[Stored data]
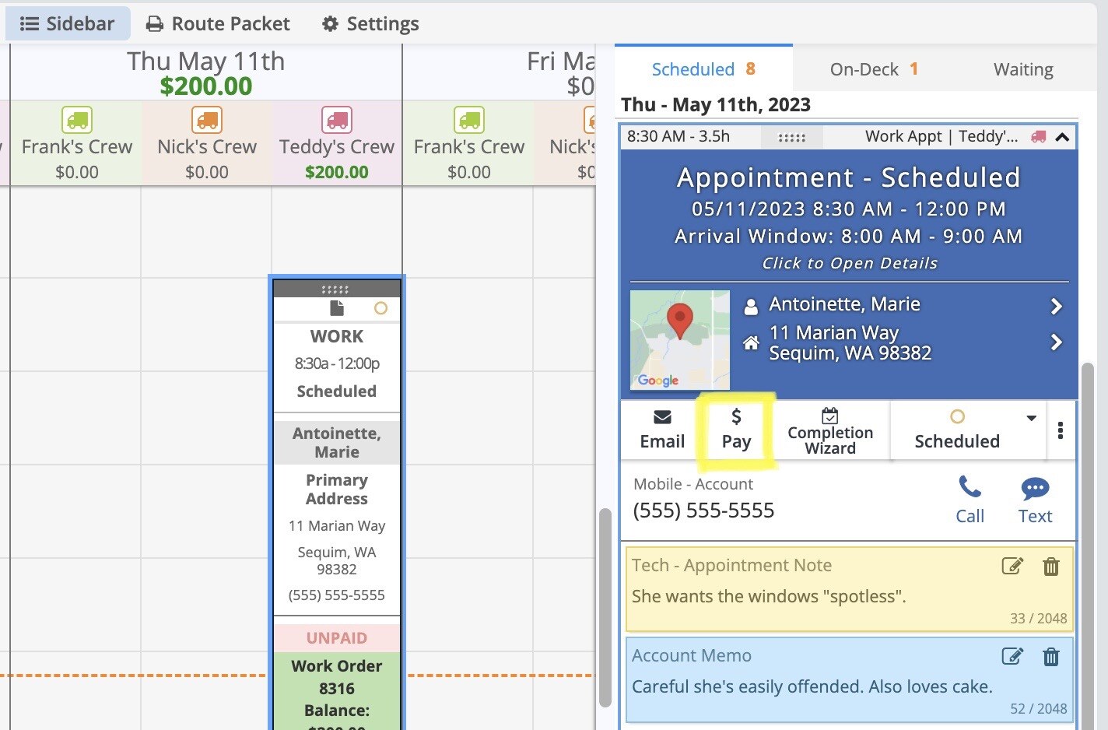Expand Antoinette, Marie customer details arrow
This screenshot has width=1108, height=730.
tap(1056, 306)
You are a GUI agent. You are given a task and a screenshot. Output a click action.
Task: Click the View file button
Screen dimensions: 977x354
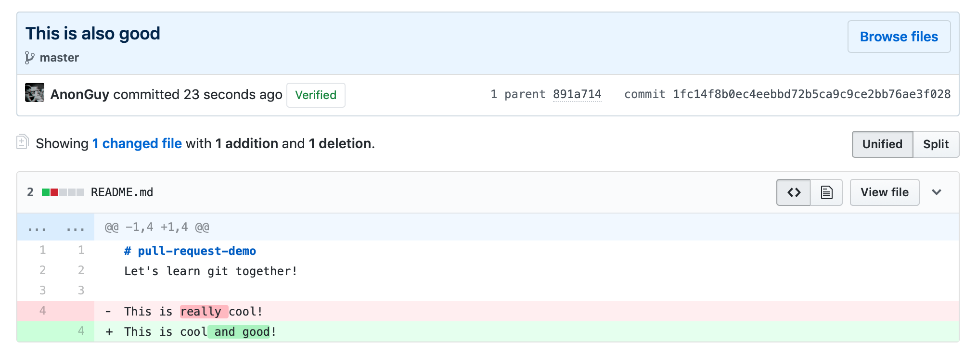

- [Your goal] Leave every picture out and return exactly the lines from the one holding "You are a GUI" through the end of the records above, both ends included, and nothing more.

- [Answer box]
You are a GUI agent. You are given a task and a screenshot. Output a click action.
Task: Click the View file button
Screen dimensions: 977x354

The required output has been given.